Bank Makramah Limited (بینک مکرمہ لمیٹڈ), formerly Summit Bank, is a Pakistani Islamic bank based in Karachi, Pakistan.

==History==
=== 2006–2010: Arif Habib Bank ===
Bank Makramah Limited's origins go back to Rupali Bank Limited, which had a limited presence as a foreign bank. Due to an increase in paid-up capital requirements by the State Bank of Pakistan, it became difficult for the bank to operate as a stand-alone entity. In 2006, Arif Habib Securities Limited acquired the Pakistani operations of Rupali Bank Limited, under the Scheme of Amalgamation by the State Bank of Pakistan. The resulting bank was named Arif Habib Rupali Bank, and it began operations on 5 August 2006.

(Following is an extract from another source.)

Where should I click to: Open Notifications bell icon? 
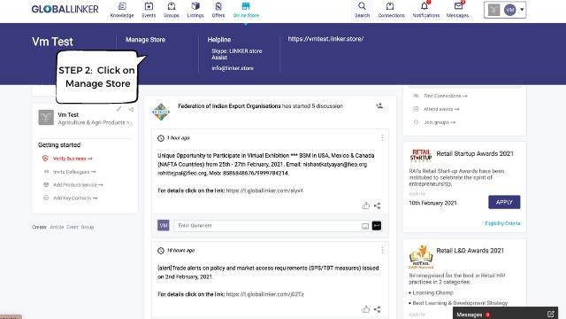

In 2008, then known as Arif Habib Bank was listed on the Karachi Stock Exchange.

=== 2010–2023: Summit Bank ===
In 2010, Suroor Investments Ltd. acquired a 59.41 percent stake in Arif Habib Bank Ltd. Suroor Investments is an investment firm based in Mauritius. Later in 2010, Arif Habib Bank Ltd. was rebranded under the name of Summit Bank Ltd.

Suroor Investments Ltd. acquired the majority shares of Atlas Bank Ltd. and MyBank Ltd. and these banks were later on came under the umbrella of Summit Bank Ltd., increasing the network of the bank to over 193 branches in the country.

=== 2023–present: Bank Makramah ===
In November 2023, Summit Bank Limited was converted into an Islamic bank and accordingly renamed as Bank Makramah Limited.

== Shareholding pattern ==
In April 2023, Dubai-based businessman, Nasser Abdullah Hussain Lootah acquired a majority stake in Bank Makramah.